» Selected passage:
Vice-Chairman of the Chinese People's Political Consultative Conference Inner Mongolia Committee
- In office February 2012 – January 2013
- Preceded by: Xiao Lisheng (肖黎声)
- Succeeded by: Guo Qijun (郭启俊)

Vice-Chairman of the Inner Mongolia Autonomous Region People's Government
- In office May 2010 – July 2012
- Succeeded by: Ma Ming (马明)

Director of the Inner Mongolia Autonomous Region Public Security Department
- In office March 2005 – July 2012
- Preceded by: Zhu Guangkai (祝广垲)
- Succeeded by: Ma Ming

Personal details
- Born: August 1951 Yutian County, Hebei, China
- Died: May 26, 2017 (aged 65) Taiyuan, Shanxi
- Party: Chinese Communist Party (1976–2015, expelled)
- Alma mater: Inner Mongolia Radio & TV University Chinese People's Public Security University Central Party School of the Chinese Communist Party PLA National Defense University
- Occupation: Politician, writer

= Zhao Liping =

Chinese police chief and politician

Zhao Liping (赵黎平 (趙黎平, Zhào Lípíng); August 1951 – 26 May 2017) was a Chinese police chief and politician who spent most of his career in Inner Mongolia. He served successively as the head of the region's Public Security Department, Vice-chairman of the Inner Mongolia Autonomous Region, and vice-chairman of the regional political advisory body. Zhao was also a writer. He was arrested by police in the eastern Inner Mongolian city of Chifeng in March 2015 on charges of intentional homicide. He was the first known provincial-level official to be convicted of murder in the history of the People's Republic of China. He was executed in 2017.

== Life and career ==
Zhao was born and raised in Yutian County, Hebei. Zhao entered Inner Mongolia Radio & TV University in September 1982, majoring in Chinese language, where he graduated in October 1985. He went down to the countryside in Jilin province, before taking on a job as a worker at a printing factory. He also studied at Chinese People's Public Security University, Central Party School of the Chinese Communist Party (CCP), and People's Liberation Army National Defence University as a part-time student.

» Work to complete:
**a)** According to the Zhao Liping biography, in which city did police arrest Zhao in March 2015?
**b)** State how many lines of the records contain the word "width", giving only the number.

» Exercise data:
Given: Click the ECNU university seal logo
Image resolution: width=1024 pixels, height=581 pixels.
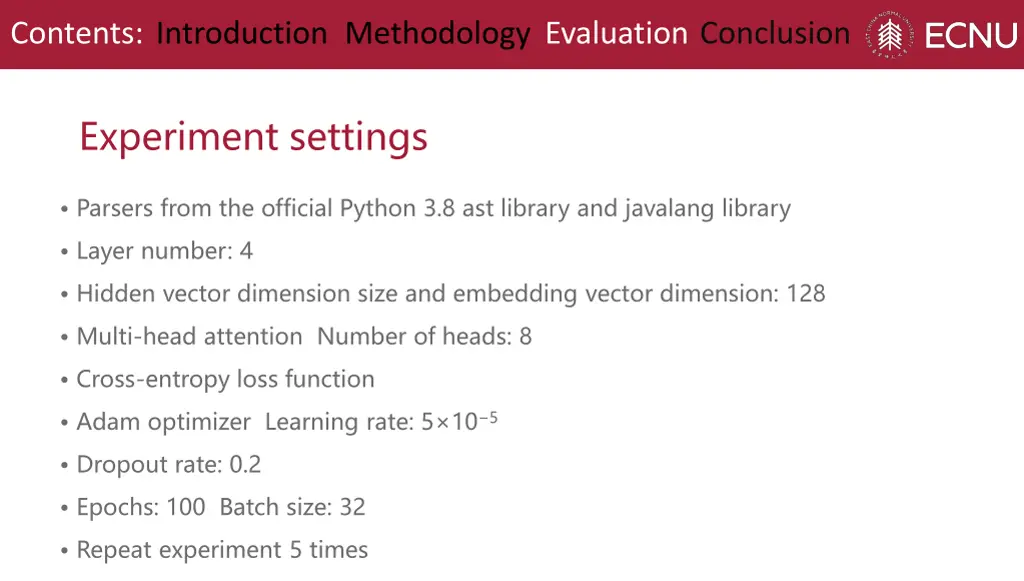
* * *
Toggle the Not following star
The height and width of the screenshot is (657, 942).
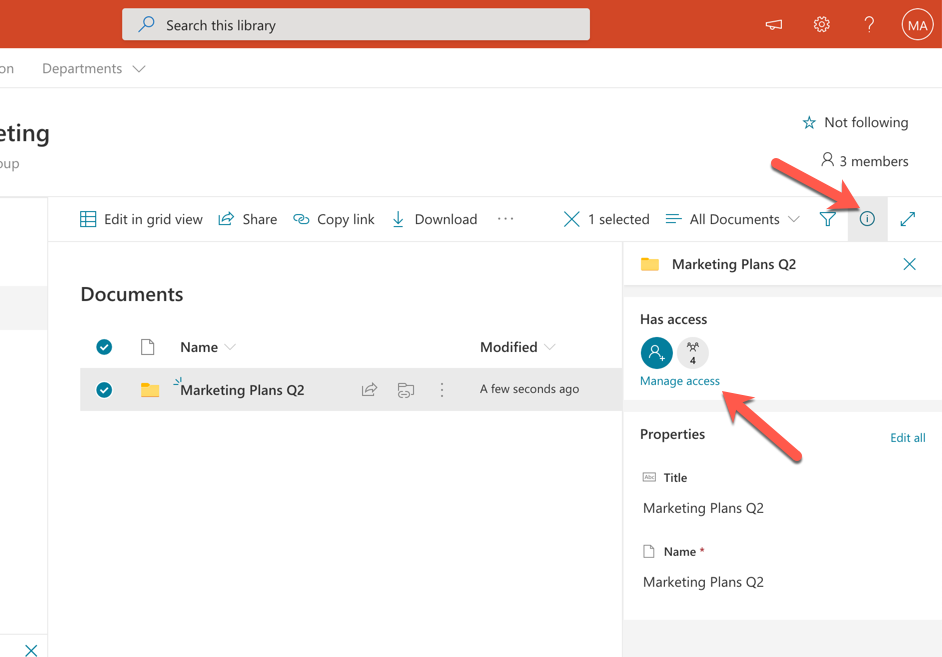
* * *
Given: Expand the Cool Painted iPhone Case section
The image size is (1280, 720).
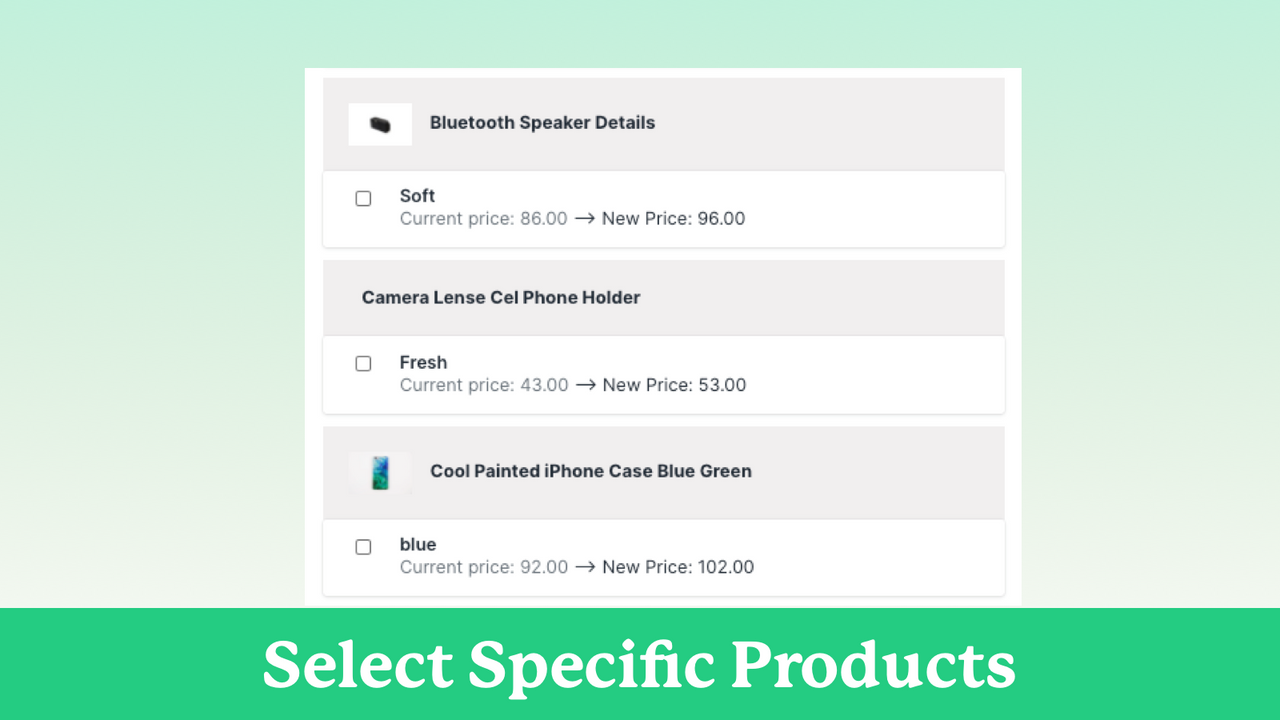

» The results:
**a)** Chifeng, in eastern Inner Mongolia.

**b)** 2